Ranked Choice Voting FAQs
What is Ranked Choice Voting?
Sometimes referred to as “instant runoff voting” or “preferential voting,” Ranked Choice Voting is a process that allows voters to rank their choices for each office.
First choice votes are counted. If no candidate has a majority of the votes (more than 50%), the candidate with the least number of first-choice votes is eliminated. Voters who picked the eliminated candidate as their first choice have their second-choice vote counted instead. This process repeats until one candidate has a majority.
What is included in the proposed ordinance?
The proposed ordinance includes the following components:
- Section 1 eliminates the provision of the City Charter that provides for a primary election for municipal offices.
- Section 2 adjusts the time period that candidates must file for office to be a set number of days before the general election rather than before a primary election. This filing timeline is set in state law.
- Section 3 provides for the use of Ranked Choice Voting as the means of selecting candidates for office and requires the City Council to adopt further rules and regulations for the administration of Ranked Choice Voting via ordinance.
- Section 4 states that this ordinance shall take effect 30 days after the November 2020 general election, only if 51% of the votes cast are in favor of the above Charter amendment.
When will the City Council consider this ordinance?
The Council will hold a public hearing on the proposed ordinance at its May 18 City Council meeting which begins at 7 p.m. Due to the COVID-19 pandemic, it is expected that this meeting will be conducted electronically. Information about how to provide testimony or watch the meeting is available on the meeting's calendar entry.
If the City Council adopts this ordinance at their May 18 meeting, does that mean the City of Bloomington is moving to Ranked Choice Voting?

_Tasks to perform_:
1. Answer these from the Ranked Choice Voting FAQ:
(a) What share of the votes counts as a majority?
(b) What time does the May 18 City Council meeting begin?
(c) What share of the votes cast must favor the Charter amendment for the ordinance to take effect?
2. Pick up the Ranked Choice Voting FAQ after its last line and keep writing.
The items have nothing to do with the text.

_Dataset content_:
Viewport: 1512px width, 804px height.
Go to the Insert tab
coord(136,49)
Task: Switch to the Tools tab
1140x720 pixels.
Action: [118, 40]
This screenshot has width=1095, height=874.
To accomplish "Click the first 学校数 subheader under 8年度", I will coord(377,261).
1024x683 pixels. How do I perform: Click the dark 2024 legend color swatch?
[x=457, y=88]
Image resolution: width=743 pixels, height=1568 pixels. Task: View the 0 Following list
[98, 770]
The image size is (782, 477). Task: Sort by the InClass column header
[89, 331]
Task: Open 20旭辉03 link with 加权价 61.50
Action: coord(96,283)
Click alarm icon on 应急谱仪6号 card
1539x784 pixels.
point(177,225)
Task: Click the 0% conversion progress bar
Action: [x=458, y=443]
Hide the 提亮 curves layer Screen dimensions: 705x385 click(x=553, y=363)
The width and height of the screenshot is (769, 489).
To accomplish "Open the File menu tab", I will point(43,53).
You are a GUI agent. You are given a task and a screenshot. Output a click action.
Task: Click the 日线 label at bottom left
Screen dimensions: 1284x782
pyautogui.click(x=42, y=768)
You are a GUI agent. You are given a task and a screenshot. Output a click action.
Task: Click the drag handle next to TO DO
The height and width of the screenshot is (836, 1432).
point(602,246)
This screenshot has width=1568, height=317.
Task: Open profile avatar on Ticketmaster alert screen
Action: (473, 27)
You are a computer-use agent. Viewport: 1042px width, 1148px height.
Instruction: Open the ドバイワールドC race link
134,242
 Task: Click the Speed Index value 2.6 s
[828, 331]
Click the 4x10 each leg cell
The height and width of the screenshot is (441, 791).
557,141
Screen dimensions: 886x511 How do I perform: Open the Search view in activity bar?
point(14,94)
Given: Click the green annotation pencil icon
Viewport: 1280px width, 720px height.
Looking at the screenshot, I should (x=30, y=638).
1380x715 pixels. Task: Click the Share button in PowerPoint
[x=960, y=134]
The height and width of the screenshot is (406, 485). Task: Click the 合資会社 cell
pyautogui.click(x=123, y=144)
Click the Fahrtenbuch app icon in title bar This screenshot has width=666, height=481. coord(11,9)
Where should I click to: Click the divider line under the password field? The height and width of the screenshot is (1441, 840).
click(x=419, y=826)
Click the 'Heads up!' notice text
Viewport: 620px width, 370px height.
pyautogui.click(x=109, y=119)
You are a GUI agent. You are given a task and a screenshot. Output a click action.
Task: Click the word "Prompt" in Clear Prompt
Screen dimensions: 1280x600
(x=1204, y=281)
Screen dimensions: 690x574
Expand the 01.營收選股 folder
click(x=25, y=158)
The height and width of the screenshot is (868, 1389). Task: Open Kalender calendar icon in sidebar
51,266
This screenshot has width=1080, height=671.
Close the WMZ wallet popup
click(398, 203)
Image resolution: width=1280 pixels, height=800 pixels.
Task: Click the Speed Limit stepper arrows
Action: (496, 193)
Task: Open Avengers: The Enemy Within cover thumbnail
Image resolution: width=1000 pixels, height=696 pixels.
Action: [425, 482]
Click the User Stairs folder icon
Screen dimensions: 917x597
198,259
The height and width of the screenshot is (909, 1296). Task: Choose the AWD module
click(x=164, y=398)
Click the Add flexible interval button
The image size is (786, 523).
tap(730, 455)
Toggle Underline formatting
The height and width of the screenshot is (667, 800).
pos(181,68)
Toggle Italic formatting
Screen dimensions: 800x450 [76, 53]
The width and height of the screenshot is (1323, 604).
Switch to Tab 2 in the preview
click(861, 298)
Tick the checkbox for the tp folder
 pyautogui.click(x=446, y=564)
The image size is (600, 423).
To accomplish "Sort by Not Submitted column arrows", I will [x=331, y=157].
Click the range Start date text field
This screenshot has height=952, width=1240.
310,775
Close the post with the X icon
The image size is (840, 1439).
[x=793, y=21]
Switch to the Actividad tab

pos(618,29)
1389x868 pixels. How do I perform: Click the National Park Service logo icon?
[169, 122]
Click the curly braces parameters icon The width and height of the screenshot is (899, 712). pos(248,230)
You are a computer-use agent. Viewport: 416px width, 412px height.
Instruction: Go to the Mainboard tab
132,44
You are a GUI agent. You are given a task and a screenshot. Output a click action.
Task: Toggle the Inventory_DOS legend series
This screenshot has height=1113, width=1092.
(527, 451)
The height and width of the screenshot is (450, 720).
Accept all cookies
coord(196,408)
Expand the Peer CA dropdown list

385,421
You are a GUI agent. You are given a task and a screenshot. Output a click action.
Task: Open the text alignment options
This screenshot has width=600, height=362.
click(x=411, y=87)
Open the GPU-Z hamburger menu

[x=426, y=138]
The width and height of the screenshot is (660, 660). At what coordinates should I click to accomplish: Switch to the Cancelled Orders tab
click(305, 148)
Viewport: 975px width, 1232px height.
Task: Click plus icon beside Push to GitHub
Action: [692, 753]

_Per-task outputs_:
1.
(a) More than 50%.
(b) 7 p.m.
(c) 51%.

2.
No. The proposed ordinance does not adopt Ranked Choice Voting. Rather, it calls for the issue of Ranked Choice Voting to be put before the voters as a ballot question at the November 3, 2020 general election.
But before it would go on the ballot, it must first be considered by the City’s Charter Commission. If the ordinance is adopted by the Council on May 18, a public meeting of the Charter Commission will be held June 11 to consider the Council’s ordinance. Notice of Charter Commission meetings and agendas is published at City Hall and on the City’s website.
When would Ranked Choice Voting be used?
If approved by the City Council and Charter Commission, the issue of Ranked Choice Voting would go to the voters at the November 3, 2020 general election. If the ballot question is approved by voters, Ranked Choice Voting would first be used for the November 2021 municipal election.
Any switch to Ranked Choice Voting would be for municipal elections only. Ranked choice voting cannot be used for federal, state, county or school board elections.
Please Note: If there is a ballot question on Ranked Choice Voting presented to the voters at the November 2020 general election, additional information and educational materials about Ranked Choice Voting will be provided on this page.